Problem description:
Let $\gamma$ denote the curve of intersection of the two surfaces $z=x^2+y^2$ and $z=1+2x$. Calculate the line integral $W=\oint_\gamma \boldsymbol{F}\cdot d\boldsymbol{r}$, where $\boldsymbol{F}=(0,x,-y)$ and $d\boldsymbol{r}=(dx,dy,dz)$.
Now, by easy substiution of the first equation into the second we get the realtionship between $x$ and $y$ as $(x-1)^2 + y^2=2$. Parametrization gives $x=1+\sqrt{2}\cos{t}\quad$ and $\quad y=\sqrt{2}\sin{t}$. Lastly the complete parametrization of the curve $\gamma$ is $\boldsymbol{r}=(1+\sqrt{2}\cos{t},\sqrt{2}\sin{t},3+2\sqrt{2}\cos{t})$, where I have inserted the new expression for $x$ into the second equation.
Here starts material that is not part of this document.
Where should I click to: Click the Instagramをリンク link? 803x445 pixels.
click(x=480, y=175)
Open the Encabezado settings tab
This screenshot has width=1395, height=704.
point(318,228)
Well, from here we can can calculate $W$ over $0\leq t \leq 2\pi$ and get the answer of $6\pi$ relatively quickly. But I am wondering if Stokes' Theorem could be used here? My textbook implies it could be done. The result is then
$W=\frac{3}{\sqrt{5}}\iint_S dS$.
How do I know what the area of S is, that I am guessing is an ellipse? It shoud evidently become $2\sqrt{5}\pi$, so maybe the axises are $2$ and $\sqrt{5}$, respectively? But how do I reach this result otherwise?
If you have an closed path integral, you can use stokes theorem.
$\oint_\gamma F\cdot \ d\gamma = \iint \nabla \times F\cdot dS$
Where $S$ is the elliptical disc in the plane bounded by the paraboloid.
$\nabla \times F = (-1,0,1)$
$dS = (-\frac {\partial z}{\partial x},\frac {\partial z}{\partial y}, 1)\ dA= (-2,0,1)\ dA$
$\iint 3\ dA = 3 A$
A is the area of the ellipse projected onto the $xy$ plane (which is a circle).
$6\pi$
Regarding, $W=\frac{3}{\sqrt{5}}\iint_S dS$
$S$ is an ellipse with semi-major axis equal to $\sqrt {10}$, and semi-minor axis equal to $\sqrt 2$
$(\frac {3}{\sqrt 5})(\pi )(\sqrt {10})({\sqrt 2}) = 6\pi$